Consequently, section 167 of the Penal Code, with which the appellant was charged, was clearly discriminatory on the basis of gender, either in itself or in its effect. The section was aimed entirely at male persons who committed acts of gross indecency with one another, be it in public or in private. However, he could not strike down the section in light of the 1998 amendment. With regard to section 164(c) as it stood before the 1998 amendment, it was his view that it did not discriminate on the basis of gender. As the person who commits the stipulated offence may be either male or female, the allegation that it is discriminative in nature failed. The appellant's appeal therefore succeeded in part, as the Court held that section 167, as it stood at the time when the appellant was charged, violated the Constitution but that section 164 did not.

The possible impact of the case on the law on same-sex relationships in Botswana may be seen from some of the reasons advanced by the court for not decriminalising homosexual behaviour. The pertinent questions which the court thought arose from the case were whether, at the present time and circumstances, homosexual practices between consenting adult males should be decriminalised in Botswana. Was there a class or group of gay men who require protection under section 3 of the Constitution? Should the word 'sex' in section 3 of the Constitution be broadened by interpretation to include 'sexual orientation'? These questions will be looked at below.

3.  Should homosexual practices between consenting adults be decriminalised?

In trying to answer this question, Tebbutt JP noted the conclusion reached in the High Court by Mwaikasu J that Botswana society did not at the present time require the decriminalisation of homosexual practices between consenting adults because such practices were generally uncommon among indigenous African societies. As indicated above, Tebbutt JP disassociated himself and the Court from this and other reasons advanced by the learned judge for this conclusion. He nevertheless affirmed that the time had not yet arrived to decriminalise homosexual practices even between consenting adults in private. [20] Gay men and women, in his view, did not presently represent a group or class which had been shown to require protection under the Constitution. Although no evidence was before the Court as to the extent of public opinion in favour of the decriminalisation of homosexual practices, he was supported by the legislature's passing of the Penal Code (Amendment) Act of 1998, which amended sections 164 and 167 and broadened other aspects of the Code. [21] Tebbutt JP also took judicial notice of the incidence of HIV/AIDS, [22] both worldwide and in Botswana, [23] and concluded that the amendments made by the legislature showed public concern for the spread of HIV/AIDS, and far from moving towards the liberalisation of sexual conduct by regarding homosexual practices as acceptable conduct, such indications as there are show a hardening of a contrary attitude. He cited with approval a dictum from the majority judgment in the Zimbabwean case of Banana v The State [24] to the following effect:

From the point of view of law reform, it cannot be said that public opinion has so changed and developed in Zimbabwe that the courts must yield to that new perception and declare the old law obsolete.

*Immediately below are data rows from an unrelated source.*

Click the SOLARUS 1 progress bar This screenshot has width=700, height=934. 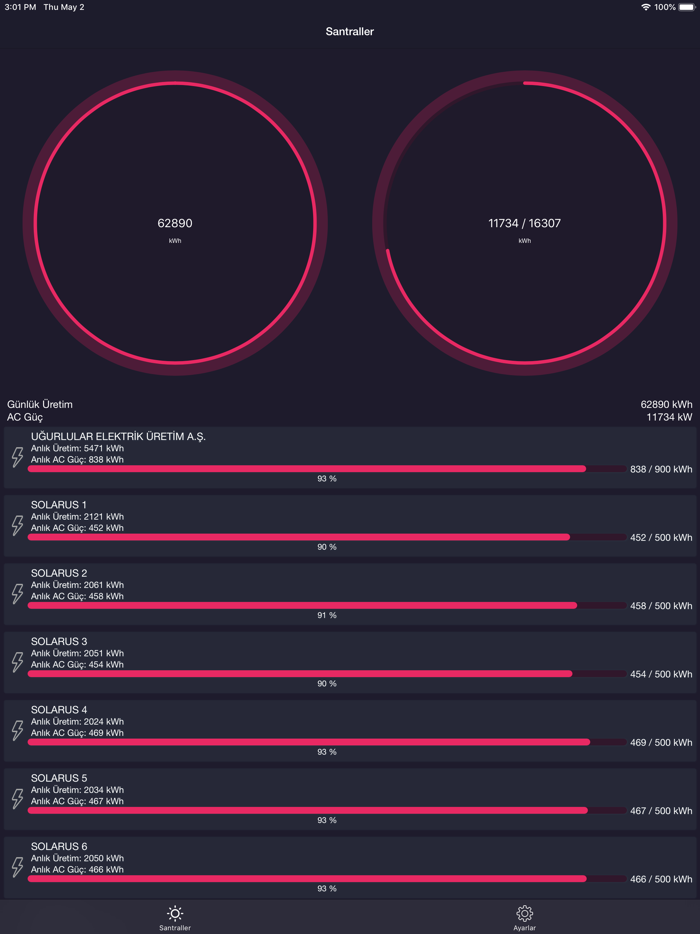coord(327,537)
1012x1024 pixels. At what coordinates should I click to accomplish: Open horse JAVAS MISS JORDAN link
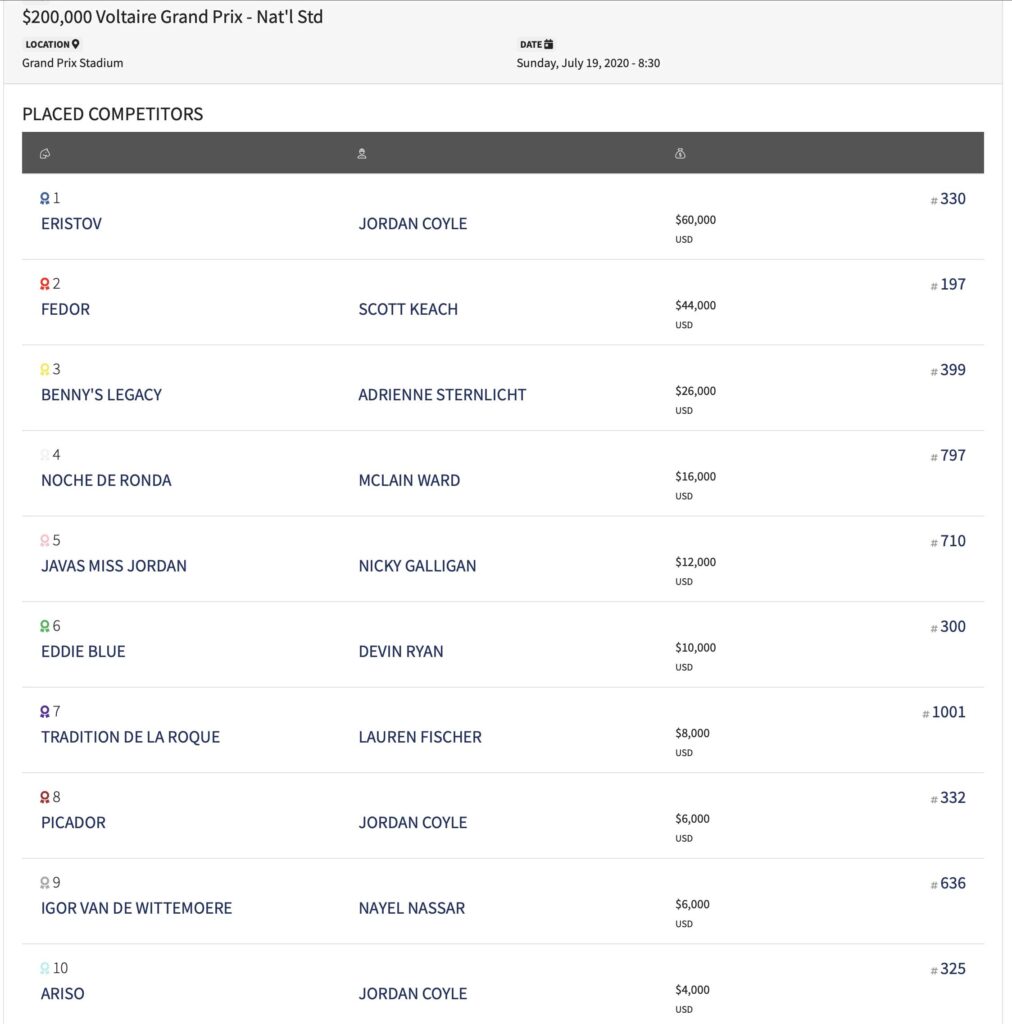(114, 566)
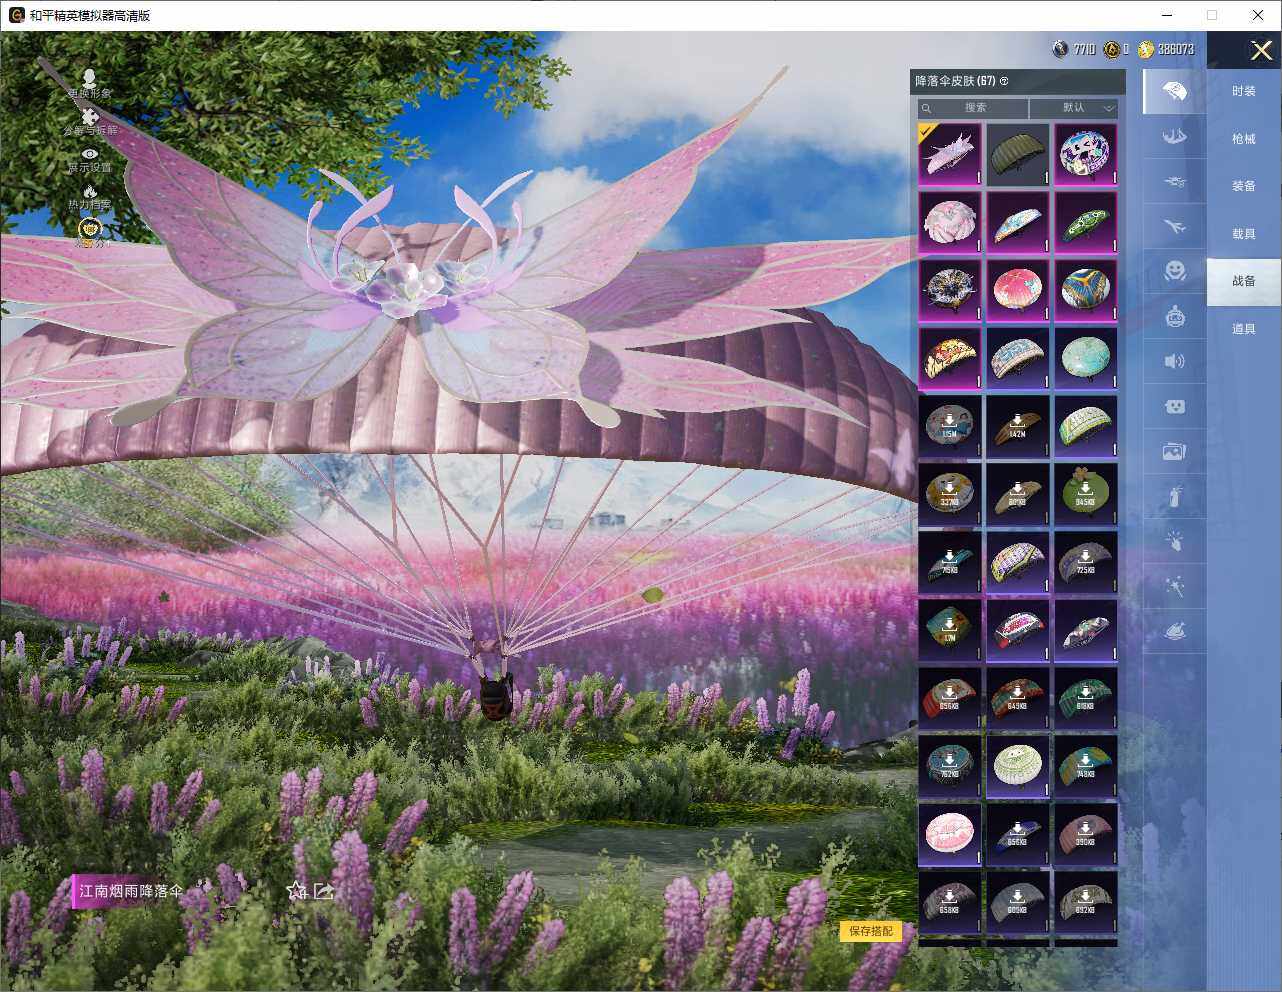Click the roast chicken category icon

1175,632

However, he added that, although the courts may not be dictated to by public opinion, the courts would be loathe to fly in the face of public opinion, [25] especially if expressed through legislation passed by those elected by the public to represent them in the legislature. [26] As Lord Bingham put it in Reyes v R: [27]

[I]n a liberal democracy it is ordinarily the task of the democratically elected legislature to decide what conduct should be treated as criminal, so as to attract penal consequences. Whilst the court will jealously guard the rights of citizens against violations of those rights by the legislature, Tebbutt JA was of the view that the protection of such rights was subject to the limitation that enjoyment of such rights does not prejudice the rights and freedoms of others, or the public interest, as provided for in section 3 of the Constitution. Consequently, public interest must always be a factor in the court's consideration of legislation, particularly where such legislation reflects a public concern.

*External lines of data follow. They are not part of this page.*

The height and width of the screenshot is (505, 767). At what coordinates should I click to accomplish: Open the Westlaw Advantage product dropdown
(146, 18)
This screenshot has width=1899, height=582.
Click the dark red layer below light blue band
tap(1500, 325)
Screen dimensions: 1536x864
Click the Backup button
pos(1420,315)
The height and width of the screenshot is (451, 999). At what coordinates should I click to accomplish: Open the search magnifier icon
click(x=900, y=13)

4.  Is there a class of gay men requiring constitutional protection?

In answering this question, the Court of Appeal was of the view that 'gay men and women do not represent a group or class which at this stage has been shown to require protection under the Constitution'. [28] The Court reasoned that, whilst there must be a need for the courts to be alive to the fact that the constitutional rights of citizens of Botswana must, where circumstances demand, keep abreast of similar rights in other kindred democracies, [29] the time had not yet arrived for the adoption of progressive trends taking place elsewhere. This conclusion was borne out by the fact that legislative enactments in recent years have tended to take a sterner view of sexual offences. Particular reliance was placed on the Penal Code (Amendment) Act 1998, which in a number of sections broadened the scope and ambit of offences relating to sexual acts. The Court acknowledged that it was for the legislature to decide, subject to the confines of the Constitution, what conduct should be regarded as criminal and in doing so, the legislature must inevitably take a moral position in tune with what it perceives to be the public mood.

5.  Should the word 'sex' used in the discriminatory provisions of the Constitution be broadened to include 'sexual orientation'?

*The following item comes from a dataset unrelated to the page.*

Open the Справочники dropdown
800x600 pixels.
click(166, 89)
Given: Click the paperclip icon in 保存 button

'Sexual orientation' is said to be: [30]

defined by reference to erotic attraction: in the case of heterosexuals, to members of the opposite sex; in the case of gays and lesbians, to members of the same sex. Potentially a homosexual or gay or lesbian person can therefore be anyone who is erotically attracted to members of his or her own sex.

The Botswana Constitution does not make any reference to a right to or protection from discrimination on the ground of sexual orientation. A possible way to accommodate sexual orientation within the Constitution would be to extend the definition of 'discriminatory' in section 15(3) to cover it. There is precedent for the extension of the provisions of the said subsection. In Attorney General v Dow, the Court held that the classes of discrimination contained in section 15(3) of the Constitution were not meant to be closed. The classes mentioned therein were mere highlights of some vulnerable groups or classes that might be affected by discriminatory treatment. Consequently, the Court extended the ambit of the subsection to include 'sex' in the sense of male or female or gender. In the present case, while acknowledging this precedent, the Court did not think it appropriate to further extend the ambit of the subsection to include sexual orientation.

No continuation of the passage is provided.